Davey Wredon's The Stanley Parable floored critics and players alike when it came out in 2011, originally as a mod for Half-Life 2. The game wryly explores the determinism subtly at play in just about every video game, exposing how that determinism is usually masked by some appearance of free will. You play as the nondescript and eponymous Stanley, an office drone who finds, one day, that his officemates have disappeared. He goes in search of them, but that mystery is merely a catalyst for the real conflict in the game: the relationship between Stanley and the narrator. Brilliantly voiced by Kevan Brighting, the narrator describes what Stanley "does" before the player actually makes Stanley *do* it; for example, at the first major branch moment, you stand in front of two open doors while the narrator says, "Stanley went through the door on the left." If you choose to do so, the story continues quite logically. If you choose to rebel, the narrator reacts. The continued sequence of branching choices leads to 19 potential game endings, some hilarious, some miserable, after each of which the game restarts with you in your office once more, able to play through again and make different choices.

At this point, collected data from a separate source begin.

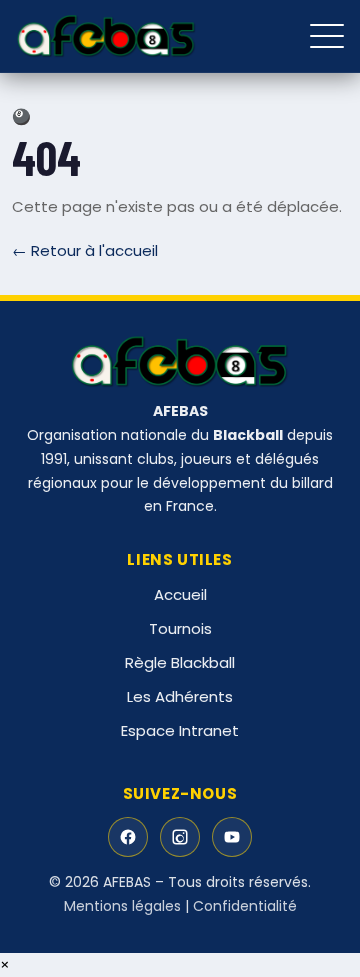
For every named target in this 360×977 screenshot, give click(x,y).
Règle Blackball (180, 662)
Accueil (180, 594)
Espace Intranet (180, 730)
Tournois (180, 628)
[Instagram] (180, 837)
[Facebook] (128, 837)
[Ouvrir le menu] (327, 36)
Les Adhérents (180, 696)
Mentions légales (122, 906)
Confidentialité (245, 906)
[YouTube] (232, 837)
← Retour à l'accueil (85, 250)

No matter what you choose, however, it becomes increasingly clear that your decisions (and Stanley's possible lives) are predetermined, if only by the nature of the game. Each story arc you experience is only available because the developer created it. It's not like you're in a huge, open-world sandbox with hundreds of hours of possible content. You're in a branching-narrative piece of interactive fiction in which you will always, unless you quit the game entirely, wind up back where you started. The narrator mocks your narrative impotence mercilessly at times, giving you glimpses of something that seems like freedom only to have things snap back into place while he tells you you'll always be an office drone with no spine, pressing buttons because you lack the curiosity and the courage to do anything else.

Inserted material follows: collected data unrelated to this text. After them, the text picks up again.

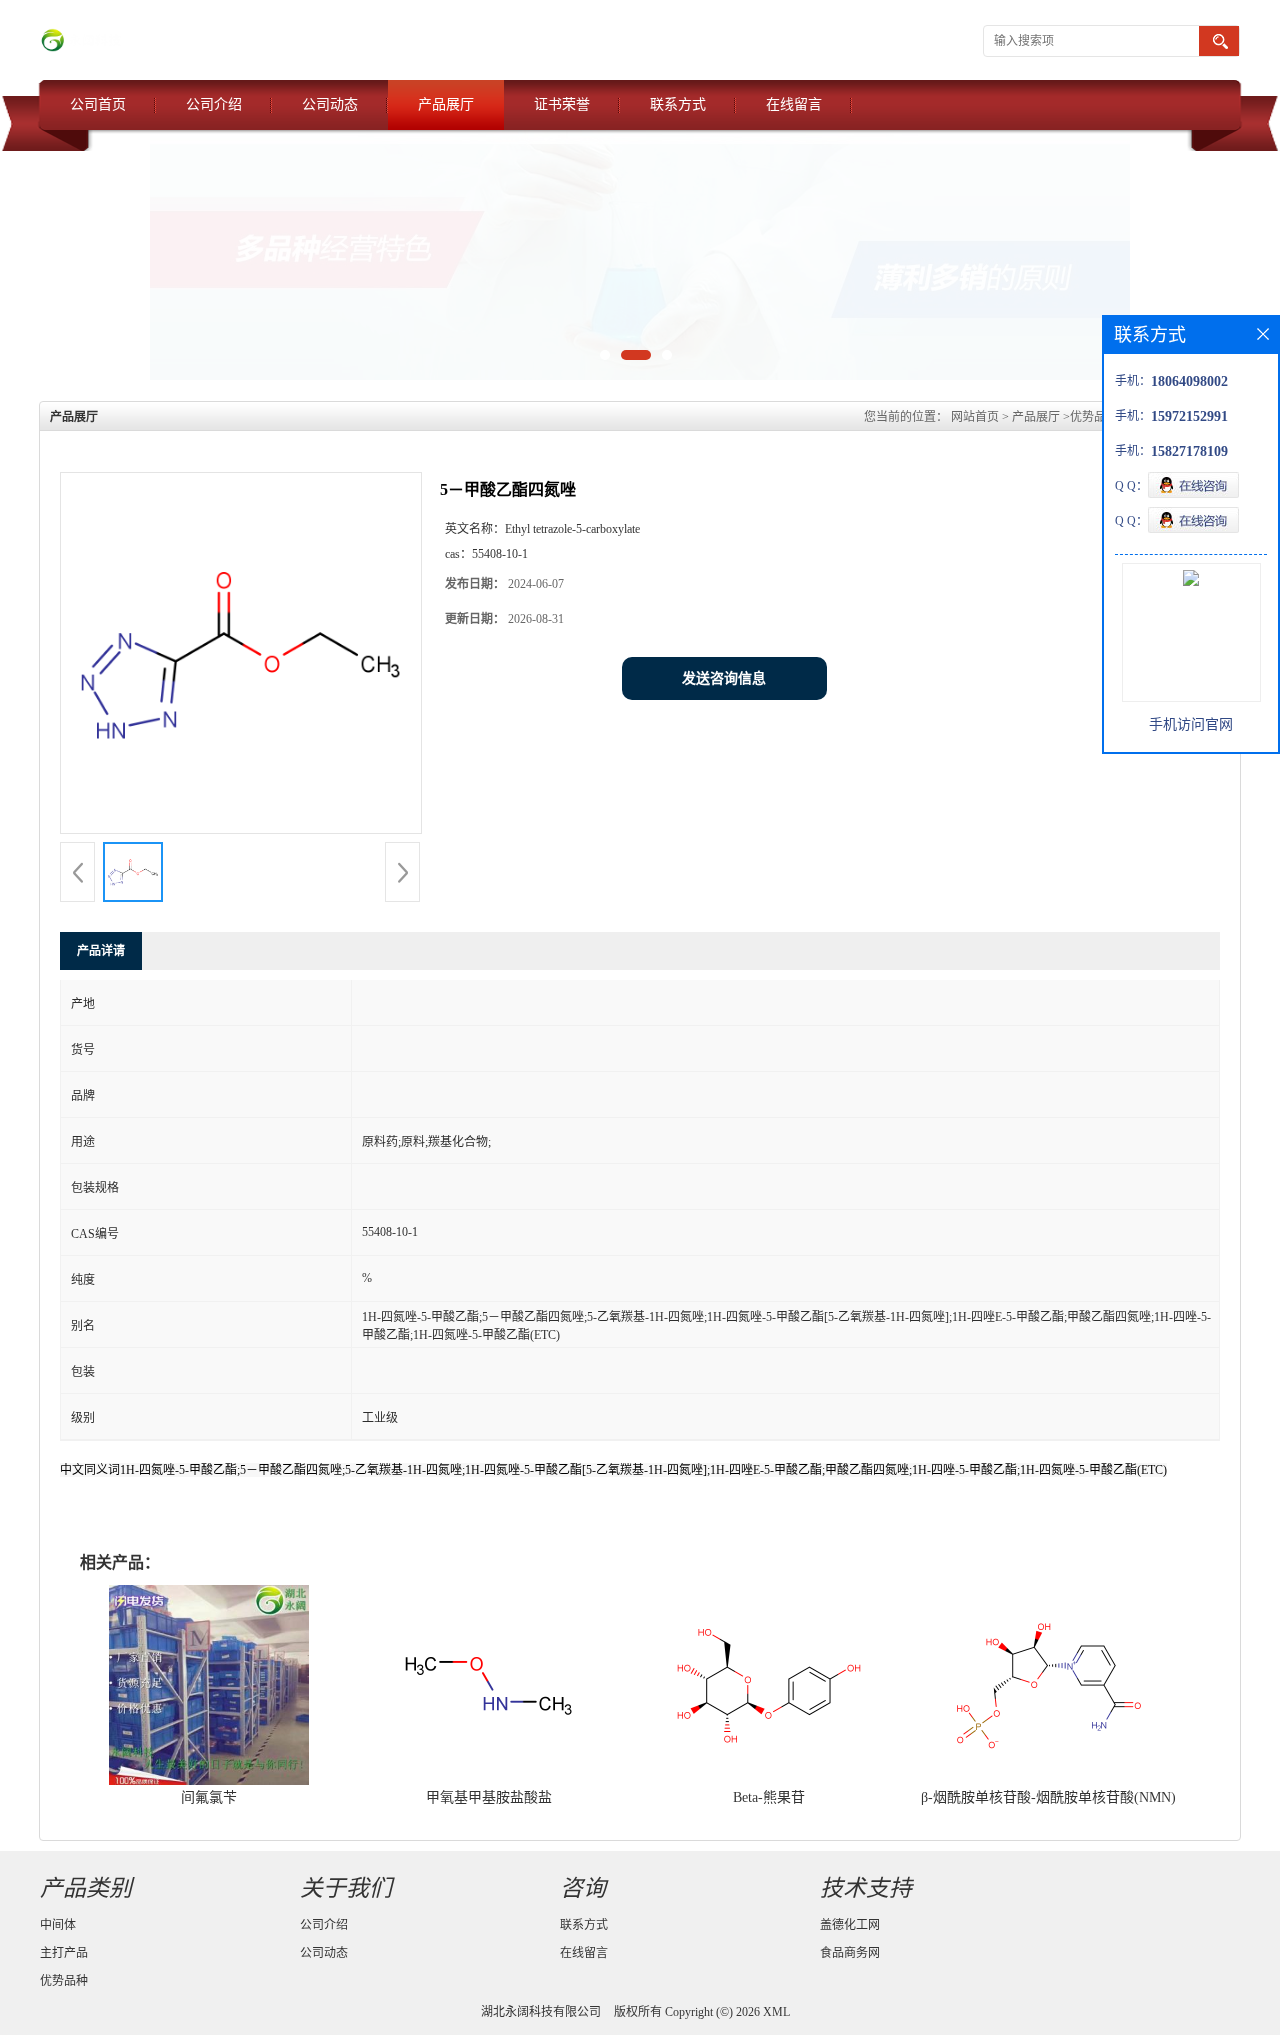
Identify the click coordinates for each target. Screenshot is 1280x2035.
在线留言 (794, 104)
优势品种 (1094, 417)
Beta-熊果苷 (769, 1797)
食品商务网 (850, 1953)
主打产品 (64, 1953)
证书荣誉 (562, 104)
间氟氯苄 (209, 1797)
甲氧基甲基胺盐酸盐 (489, 1797)
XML (776, 2012)
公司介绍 (214, 104)
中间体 (58, 1925)
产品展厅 (446, 104)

The player's goal thus tends to be to break the game and in some way break out of the deterministic loop. Although, I (shamefully) didn't. The first time I played, I got what's called (sarcastically) The Freedom Ending, which means I followed the narrator's instructions to the letter. I "won" but, by following all the rules, missed most of the content. I feel this doesn't say great things about my obedience to authority. But the game really doesn't let you break it in any meaningful way; all the narrator's snarky comments are obviously prerecorded, nothing you can do is ever truly "unexpected," the game is literally made to taunt you to break it, then pat you patronizingly on the head because you can't. It's totally fantastic.

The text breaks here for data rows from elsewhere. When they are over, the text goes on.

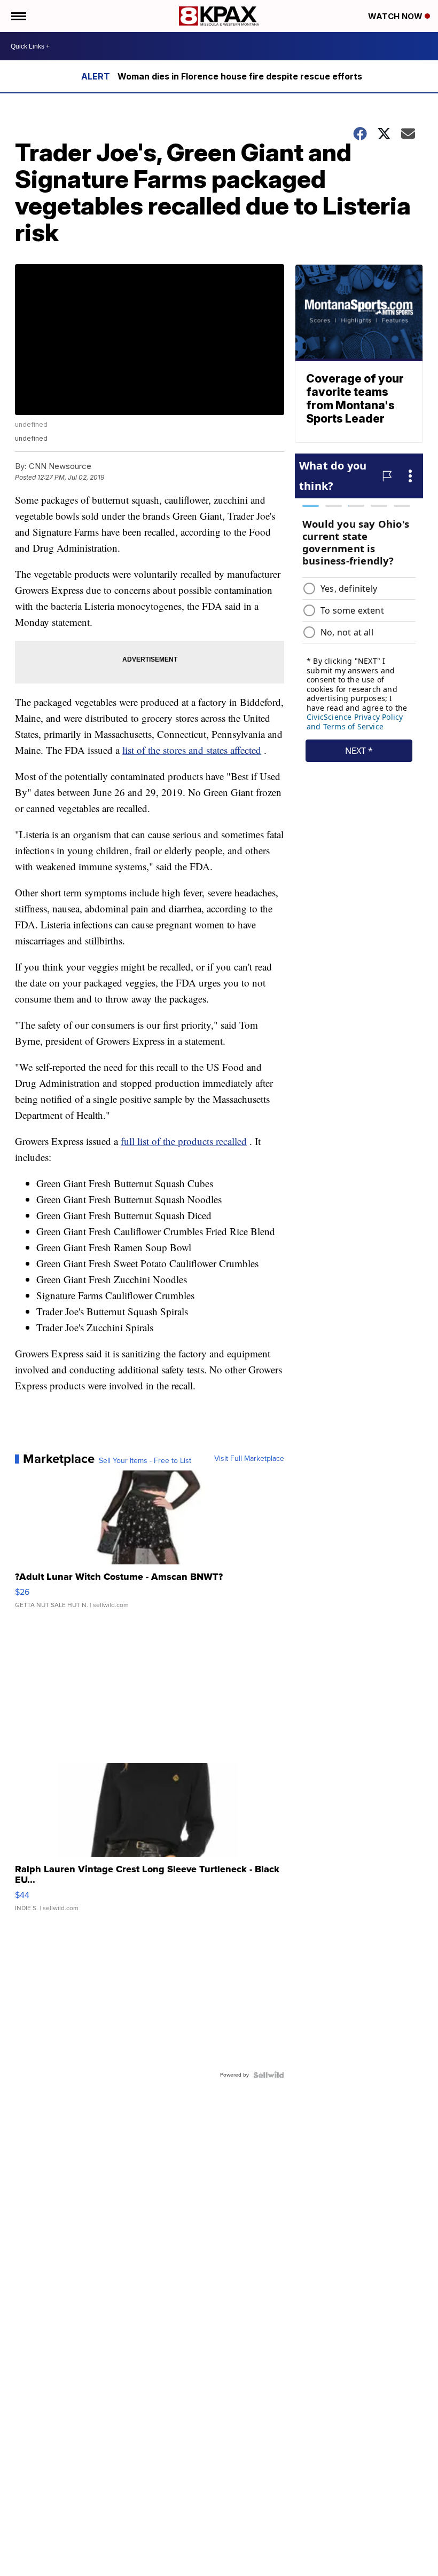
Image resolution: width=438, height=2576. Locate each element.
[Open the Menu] (18, 16)
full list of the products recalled (184, 1141)
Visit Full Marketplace (249, 1458)
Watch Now (396, 16)
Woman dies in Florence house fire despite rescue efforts (240, 76)
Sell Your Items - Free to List (145, 1461)
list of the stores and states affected (191, 750)
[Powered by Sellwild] (268, 2075)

I once waited 20 minutes before pressing anything because the narrator had taunted me with a quip about how controlled I was, how I couldn't stop myself from doing what he told me. I waited to see if anything might happen were I not to do as he asked, and of course nothing occurred. Eventually, out of boredom, I pressed it so the story would continue. Which, I feel, leads us back to the undeniable truth that, if you want to live in a non-deterministic universe, you must be willing to be bored sometimes. Constant stimulation is paid for by giving yourself over to another person or entity's control, enjoying the story they designed for you to experience. A game that lets you be bored (like, ahem, No Man's Sky) is much less deterministic.